N6-methyladenosine participates in mouse hippocampus neurodegeneration via PD-1/PD-L1 pathway

Developmental abnormalities and hippocampal aging leads to alteration in cognition. In the brain, N6-methyladenosine (m 6 A) is a common and reversible mRNA alteration that is essential for both neurodevelopment and neurodegeneration. However, its function in the postnatal hippocampus and the specific mechanisms regulating hippocampus-related neurodegeneration still awaits elucidate.

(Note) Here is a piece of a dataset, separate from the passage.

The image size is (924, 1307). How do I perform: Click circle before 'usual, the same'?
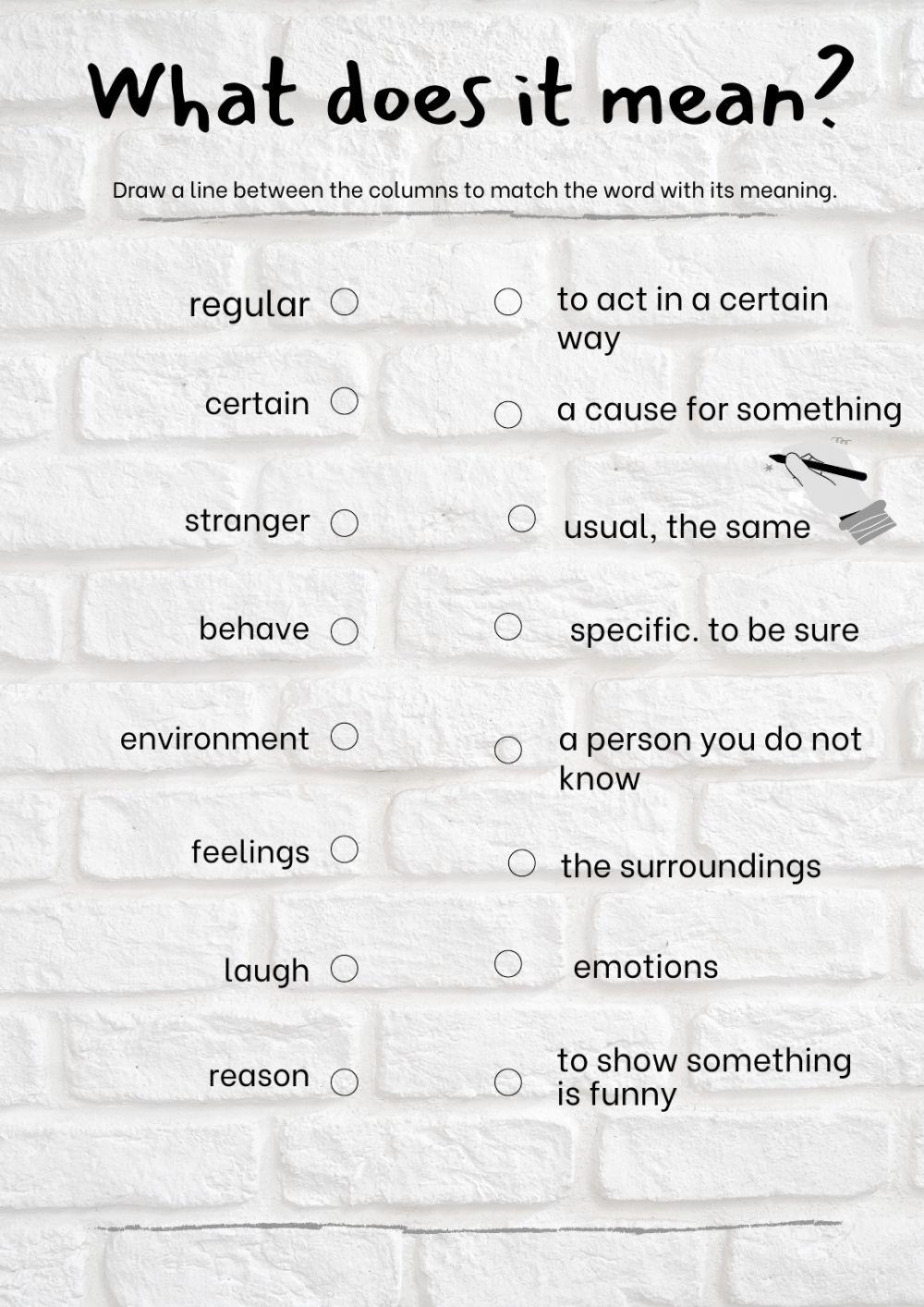522,519
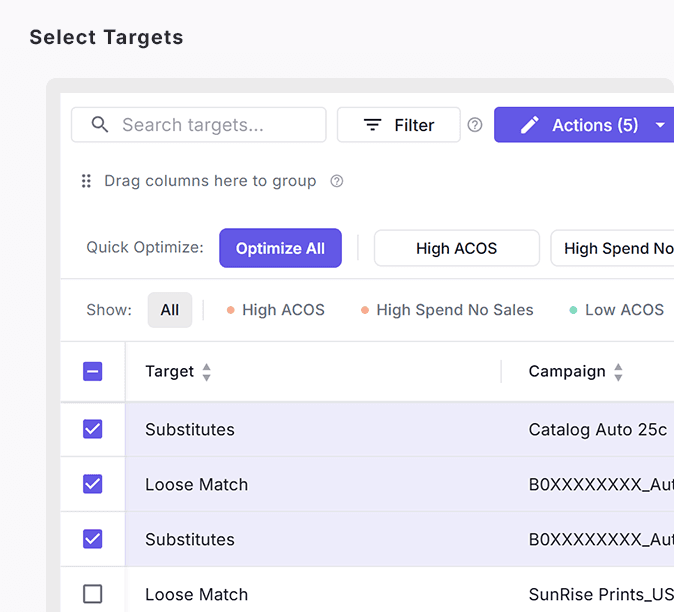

We identified dynamic m 6 A modifications in postnatal hippocampus at different stages (at 10 days postnatally, and at 11 and 64 weeks of age). m 6 A shows a definite cell-specific methylation profile and m 6 A modification displays temporal dynamic during neurodevelopment and aging. Differentially methylated transcripts in the aged (64-week-old) hippocampus were enriched in microglia. The PD-1/PD-L1 pathways was identified that may participate in the cognitive dysfunction associated with an aged hippocampus. Furthermore, Mettl3 was spatiotemporally expressed in the postnatal hippocampus, which was highly expressed at the age of 11 weeks compared with the other two timepoints. Ectopic expression of METTL3 in mice hippocampus mediated by lentiviral infection resulted in high expression of genes related to PD-1/PD-L1 pathway and significant spatial cognitive deficit. Together, our data show that m 6 A dysregulation, which is mediated by METTL3, most likely contributes to cognitive deficits linked to the hippocampus via the PD-1/PD-L1 pathway.